PROVIDED PASSAGE:

<<<<

How to save a file from a website as PDF?
I'm trying to download PDFs from a website (job posting) thanks to a IE automation in VBA. I don't manage to generate a single PDF.
Doing it manually by going on the web page and doing a 'save target as' on the pdf icon gives me a valid PDF.
The code I have so far (the URLs are public and I've picked up offers at random).
Private Declare Function DownloadFilefromURL Lib "urlmon" _
Alias "URLDownloadToFileA" _
(ByVal pCaller As Long, _
ByVal szURL As String, _
ByVal szFileName As String, _
ByVal dwReserved As Long, _
ByVal lpfnCB As Long) As Long
Private Const ERROR_SUCCESS As Long = 0
Private Const BINDF_GETNEWESTVERSION As Long = &H10
Public Function DownloadFile(SourceUrl As String, LocalFile As String) As Boolean
DownloadFile = DownloadFilefromURL(0&, SourceUrl, LocalFile, BINDF_GETNEWESTVERSION, 0&) = ERROR_SUCCESS
End Function
Sub TestSavePDF()
Dim oNav As SHDocVw.InternetExplorer
Dim oDoc As MSHTML.HTMLDocument
Dim MyURL As String
Set oNav = New SHDocVw.InternetExplorer
oNav.Visible = True
'Test Altays Client A (Banque de France)
MyURL = "https://www.recrutement.banque-france.fr/detail-offre/?NoSource=16001&NoSociete=167&NoOffre=2036788&NoLangue=1"
'Test Altays Client B (Egis)
' MyURL = "https://www.altays-progiciels.com/clicnjob/FicheOffreCand.php?PageCour=1&Liste=Oui&Autonome=0&NoOffre=2037501&RefOffrel=&NoFaml=0&NoParam1l=0&NoParam2l=0&NoParam3l=0&NoParam133l=0&NoParam134l=0&NoParam136l=0&NoEntite1=0&NoEntite=&NoPaysl=0&NoRegionl=0&NoDepartementl=0&NoTableOffreLieePl=0&NoTableOffreLieeFl=0&NoNivEtl=0&NoTableCCl=0&NoTableCC2l=0&NoTableCC3l=0&NoTableOffreUnl=0&NoTypContratl=0&NoTypContratProl=0&NoStatutOffrel=&NoUtilisateurl=&RechPleinTextel=#ancre3"
oNav.navigate MyURL
'link provided to download the job offer in PDF. when clicked the PDF opens in a new tab
MyURL = "https://www.altays-progiciels.com/clicnjob/ExportPDFFront.php"
DownloadFile MyURL, "C:\[...Path...]\test.pdf"
End Sub
Solution 1:
Shadow DOM and invalid link generation:
The initial job page automated clicking on the target href doesn't generate a viable page link. This is presumably because the important stuff actually happens server side.
Target href:
You can click the actual download button on this page
Download button:
This launches a new window which is why Selenium is great. Selenium has methods to switch to this new Window. Otherwise, you can use the FindWindow methods I detail later in the answer for finding the Save As
window.

>>>>

SUPPLIED MATERIAL:
<<<<

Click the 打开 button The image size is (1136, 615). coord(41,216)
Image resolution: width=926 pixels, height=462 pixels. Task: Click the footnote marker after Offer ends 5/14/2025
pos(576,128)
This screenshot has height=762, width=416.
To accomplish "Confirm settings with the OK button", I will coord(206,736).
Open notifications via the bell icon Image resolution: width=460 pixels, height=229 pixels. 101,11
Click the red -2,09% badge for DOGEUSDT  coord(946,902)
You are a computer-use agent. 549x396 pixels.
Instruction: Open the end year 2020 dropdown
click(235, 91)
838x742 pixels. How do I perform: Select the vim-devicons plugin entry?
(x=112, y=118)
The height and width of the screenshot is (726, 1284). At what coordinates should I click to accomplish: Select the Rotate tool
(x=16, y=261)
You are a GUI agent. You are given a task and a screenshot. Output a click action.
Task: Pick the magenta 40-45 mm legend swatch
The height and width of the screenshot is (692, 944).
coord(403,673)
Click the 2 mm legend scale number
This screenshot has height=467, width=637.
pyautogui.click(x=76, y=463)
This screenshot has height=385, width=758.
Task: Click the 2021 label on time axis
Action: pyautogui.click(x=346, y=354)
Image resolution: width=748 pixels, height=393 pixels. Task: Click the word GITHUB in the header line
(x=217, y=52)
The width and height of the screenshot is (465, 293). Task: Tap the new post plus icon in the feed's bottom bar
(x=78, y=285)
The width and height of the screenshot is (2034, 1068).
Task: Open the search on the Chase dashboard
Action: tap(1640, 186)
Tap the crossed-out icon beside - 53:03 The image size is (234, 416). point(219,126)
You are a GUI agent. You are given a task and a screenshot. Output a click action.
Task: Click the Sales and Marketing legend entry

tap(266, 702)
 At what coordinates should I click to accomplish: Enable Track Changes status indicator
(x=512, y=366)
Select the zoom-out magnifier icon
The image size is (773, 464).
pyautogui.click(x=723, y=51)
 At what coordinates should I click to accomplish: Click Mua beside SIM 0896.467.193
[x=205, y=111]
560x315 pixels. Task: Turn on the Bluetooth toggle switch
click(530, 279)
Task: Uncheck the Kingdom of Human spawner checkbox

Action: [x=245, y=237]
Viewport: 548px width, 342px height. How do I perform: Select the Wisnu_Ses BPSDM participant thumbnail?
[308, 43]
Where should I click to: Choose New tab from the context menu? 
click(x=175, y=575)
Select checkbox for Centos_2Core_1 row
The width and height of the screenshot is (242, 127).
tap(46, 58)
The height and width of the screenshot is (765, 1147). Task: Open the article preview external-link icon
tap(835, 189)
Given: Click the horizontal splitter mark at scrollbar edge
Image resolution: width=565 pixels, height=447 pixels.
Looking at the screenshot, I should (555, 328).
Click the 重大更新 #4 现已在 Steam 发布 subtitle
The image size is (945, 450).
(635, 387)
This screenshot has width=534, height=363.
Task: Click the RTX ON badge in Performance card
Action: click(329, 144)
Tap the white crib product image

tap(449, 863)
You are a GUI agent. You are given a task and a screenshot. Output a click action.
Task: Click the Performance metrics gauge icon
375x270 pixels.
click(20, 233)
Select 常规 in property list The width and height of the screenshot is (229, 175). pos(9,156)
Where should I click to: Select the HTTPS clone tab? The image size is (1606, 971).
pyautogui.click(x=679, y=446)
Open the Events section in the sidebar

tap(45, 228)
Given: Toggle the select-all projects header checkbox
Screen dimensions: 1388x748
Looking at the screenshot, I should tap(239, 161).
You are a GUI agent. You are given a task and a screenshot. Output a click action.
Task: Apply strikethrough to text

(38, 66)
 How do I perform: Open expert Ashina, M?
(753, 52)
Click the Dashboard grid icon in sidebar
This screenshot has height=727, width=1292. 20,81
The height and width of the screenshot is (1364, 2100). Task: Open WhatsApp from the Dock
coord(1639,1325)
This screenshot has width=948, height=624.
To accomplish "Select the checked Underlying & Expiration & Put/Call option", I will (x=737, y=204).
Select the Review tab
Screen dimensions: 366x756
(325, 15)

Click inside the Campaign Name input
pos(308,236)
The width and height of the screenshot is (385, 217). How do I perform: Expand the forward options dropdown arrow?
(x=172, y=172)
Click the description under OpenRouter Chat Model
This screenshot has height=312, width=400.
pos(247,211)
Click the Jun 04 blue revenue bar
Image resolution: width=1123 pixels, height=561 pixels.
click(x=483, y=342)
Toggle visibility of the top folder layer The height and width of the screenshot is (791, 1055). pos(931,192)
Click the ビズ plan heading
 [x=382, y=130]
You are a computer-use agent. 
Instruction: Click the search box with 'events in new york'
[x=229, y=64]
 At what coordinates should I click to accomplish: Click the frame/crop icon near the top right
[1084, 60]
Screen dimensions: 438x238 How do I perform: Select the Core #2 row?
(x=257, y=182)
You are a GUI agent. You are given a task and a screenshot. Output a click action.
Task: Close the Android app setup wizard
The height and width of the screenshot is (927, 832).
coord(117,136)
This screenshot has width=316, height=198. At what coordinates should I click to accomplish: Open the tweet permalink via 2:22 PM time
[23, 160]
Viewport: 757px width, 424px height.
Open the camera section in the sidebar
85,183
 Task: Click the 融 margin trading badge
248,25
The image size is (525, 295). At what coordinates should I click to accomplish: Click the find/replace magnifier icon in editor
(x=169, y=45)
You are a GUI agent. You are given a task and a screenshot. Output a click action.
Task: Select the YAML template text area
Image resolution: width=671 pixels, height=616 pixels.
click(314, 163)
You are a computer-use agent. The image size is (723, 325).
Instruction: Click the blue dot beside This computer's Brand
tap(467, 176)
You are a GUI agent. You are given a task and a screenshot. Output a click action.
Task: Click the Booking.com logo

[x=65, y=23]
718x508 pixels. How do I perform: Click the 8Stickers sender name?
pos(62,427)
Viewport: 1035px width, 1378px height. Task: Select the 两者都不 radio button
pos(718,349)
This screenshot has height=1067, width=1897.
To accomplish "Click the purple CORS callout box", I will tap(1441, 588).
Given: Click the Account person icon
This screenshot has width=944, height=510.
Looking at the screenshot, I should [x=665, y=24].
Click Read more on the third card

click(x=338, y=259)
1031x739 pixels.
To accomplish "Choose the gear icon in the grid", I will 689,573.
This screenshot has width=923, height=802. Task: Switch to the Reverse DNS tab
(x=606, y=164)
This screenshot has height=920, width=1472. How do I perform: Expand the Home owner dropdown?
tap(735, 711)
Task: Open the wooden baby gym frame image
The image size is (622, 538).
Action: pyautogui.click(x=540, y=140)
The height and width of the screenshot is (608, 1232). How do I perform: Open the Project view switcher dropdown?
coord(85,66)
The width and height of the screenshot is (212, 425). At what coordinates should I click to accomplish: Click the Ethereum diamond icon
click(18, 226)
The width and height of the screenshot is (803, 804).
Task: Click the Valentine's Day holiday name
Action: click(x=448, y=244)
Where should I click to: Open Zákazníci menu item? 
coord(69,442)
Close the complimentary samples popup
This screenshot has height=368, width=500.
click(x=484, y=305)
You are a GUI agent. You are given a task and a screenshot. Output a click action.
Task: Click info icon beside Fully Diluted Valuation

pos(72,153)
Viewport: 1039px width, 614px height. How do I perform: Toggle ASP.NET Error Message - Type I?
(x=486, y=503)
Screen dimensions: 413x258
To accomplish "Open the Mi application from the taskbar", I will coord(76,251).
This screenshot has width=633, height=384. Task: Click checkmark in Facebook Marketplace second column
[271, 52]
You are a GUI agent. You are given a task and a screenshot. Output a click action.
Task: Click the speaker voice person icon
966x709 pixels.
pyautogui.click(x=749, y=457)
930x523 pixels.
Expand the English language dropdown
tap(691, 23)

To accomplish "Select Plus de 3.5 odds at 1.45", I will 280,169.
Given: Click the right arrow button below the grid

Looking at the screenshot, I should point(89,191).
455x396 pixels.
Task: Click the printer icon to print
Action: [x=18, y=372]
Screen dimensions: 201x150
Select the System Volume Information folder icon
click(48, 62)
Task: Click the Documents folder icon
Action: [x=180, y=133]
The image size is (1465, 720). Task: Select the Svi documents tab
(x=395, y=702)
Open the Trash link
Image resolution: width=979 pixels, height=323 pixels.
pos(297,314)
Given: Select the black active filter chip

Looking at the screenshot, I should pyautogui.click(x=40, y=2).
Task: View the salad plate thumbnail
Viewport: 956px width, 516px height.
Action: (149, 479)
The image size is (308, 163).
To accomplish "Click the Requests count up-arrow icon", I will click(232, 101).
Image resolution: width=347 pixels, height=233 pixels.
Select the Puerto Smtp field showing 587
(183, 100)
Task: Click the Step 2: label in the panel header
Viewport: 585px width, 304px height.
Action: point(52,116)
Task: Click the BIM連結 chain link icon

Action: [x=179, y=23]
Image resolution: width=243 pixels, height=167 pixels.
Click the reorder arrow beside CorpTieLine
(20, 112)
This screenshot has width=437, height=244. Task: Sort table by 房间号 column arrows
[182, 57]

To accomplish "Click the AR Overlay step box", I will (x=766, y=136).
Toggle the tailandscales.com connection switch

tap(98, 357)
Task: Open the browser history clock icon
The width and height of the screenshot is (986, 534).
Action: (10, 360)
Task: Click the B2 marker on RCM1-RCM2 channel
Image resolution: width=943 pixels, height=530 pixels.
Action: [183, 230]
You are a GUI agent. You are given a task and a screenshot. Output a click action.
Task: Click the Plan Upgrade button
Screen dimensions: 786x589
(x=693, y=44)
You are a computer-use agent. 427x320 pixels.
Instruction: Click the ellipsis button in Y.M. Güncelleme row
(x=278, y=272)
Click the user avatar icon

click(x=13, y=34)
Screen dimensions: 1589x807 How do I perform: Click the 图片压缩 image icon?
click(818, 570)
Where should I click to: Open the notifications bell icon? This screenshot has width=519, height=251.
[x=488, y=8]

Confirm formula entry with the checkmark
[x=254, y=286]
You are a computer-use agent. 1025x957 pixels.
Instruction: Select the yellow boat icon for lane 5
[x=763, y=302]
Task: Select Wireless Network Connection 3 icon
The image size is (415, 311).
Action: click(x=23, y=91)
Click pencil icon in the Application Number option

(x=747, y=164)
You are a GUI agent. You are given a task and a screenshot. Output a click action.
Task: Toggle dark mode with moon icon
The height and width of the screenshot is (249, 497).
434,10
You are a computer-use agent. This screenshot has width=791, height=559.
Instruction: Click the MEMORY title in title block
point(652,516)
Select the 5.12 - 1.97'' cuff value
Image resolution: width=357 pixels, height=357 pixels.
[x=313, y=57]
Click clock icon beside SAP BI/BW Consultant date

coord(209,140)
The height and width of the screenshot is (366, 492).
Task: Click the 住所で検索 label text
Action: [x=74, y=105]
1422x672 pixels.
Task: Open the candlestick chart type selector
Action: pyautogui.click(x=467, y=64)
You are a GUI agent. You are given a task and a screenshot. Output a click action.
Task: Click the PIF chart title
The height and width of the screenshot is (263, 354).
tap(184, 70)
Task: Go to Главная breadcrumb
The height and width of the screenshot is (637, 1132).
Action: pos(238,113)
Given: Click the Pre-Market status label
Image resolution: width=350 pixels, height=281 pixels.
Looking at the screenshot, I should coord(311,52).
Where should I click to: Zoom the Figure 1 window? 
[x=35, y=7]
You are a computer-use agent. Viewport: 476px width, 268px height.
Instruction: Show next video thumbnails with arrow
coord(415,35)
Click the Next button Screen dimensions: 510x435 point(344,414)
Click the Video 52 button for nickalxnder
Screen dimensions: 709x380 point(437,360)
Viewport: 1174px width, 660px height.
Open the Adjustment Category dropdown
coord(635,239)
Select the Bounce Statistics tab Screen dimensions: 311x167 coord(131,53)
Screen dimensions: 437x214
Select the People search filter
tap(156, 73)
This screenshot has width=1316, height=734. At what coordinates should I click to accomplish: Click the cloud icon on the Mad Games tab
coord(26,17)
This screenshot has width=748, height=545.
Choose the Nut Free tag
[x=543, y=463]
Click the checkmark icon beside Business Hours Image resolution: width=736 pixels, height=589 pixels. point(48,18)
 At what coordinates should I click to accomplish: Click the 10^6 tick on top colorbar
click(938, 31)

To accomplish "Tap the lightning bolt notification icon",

>>>>

SET EXERCISE A: Can you rewrite the VBA PDF download thread from "I'm trying to" up to and including "offers at random).", with "manually" changed to "by hand"?
SET EXERCISE B: Can you arrange the entries from the line with "Image resolution: width=243" up to and including the line with "tap(98, 357)" as a numbered list, leaving out any blank lines?
The entries have no connection to the VBA PDF download thread.

WRITTEN RESPONSE A:
I'm trying to download PDFs from a website (job posting) thanks to a IE automation in VBA. I don't manage to generate a single PDF.
Doing it by hand by going on the web page and doing a 'save target as' on the pdf icon gives me a valid PDF.
The code I have so far (the URLs are public and I've picked up offers at random).

WRITTEN RESPONSE B:
1. Image resolution: width=243 pixels, height=167 pixels.
2. Click the reorder arrow beside CorpTieLine
3. (20, 112)
4. This screenshot has width=437, height=244. Task: Sort table by 房间号 column arrows
5. [182, 57]
6. To accomplish "Click the AR Overlay step box", I will (x=766, y=136).
7. Toggle the tailandscales.com connection switch
8. tap(98, 357)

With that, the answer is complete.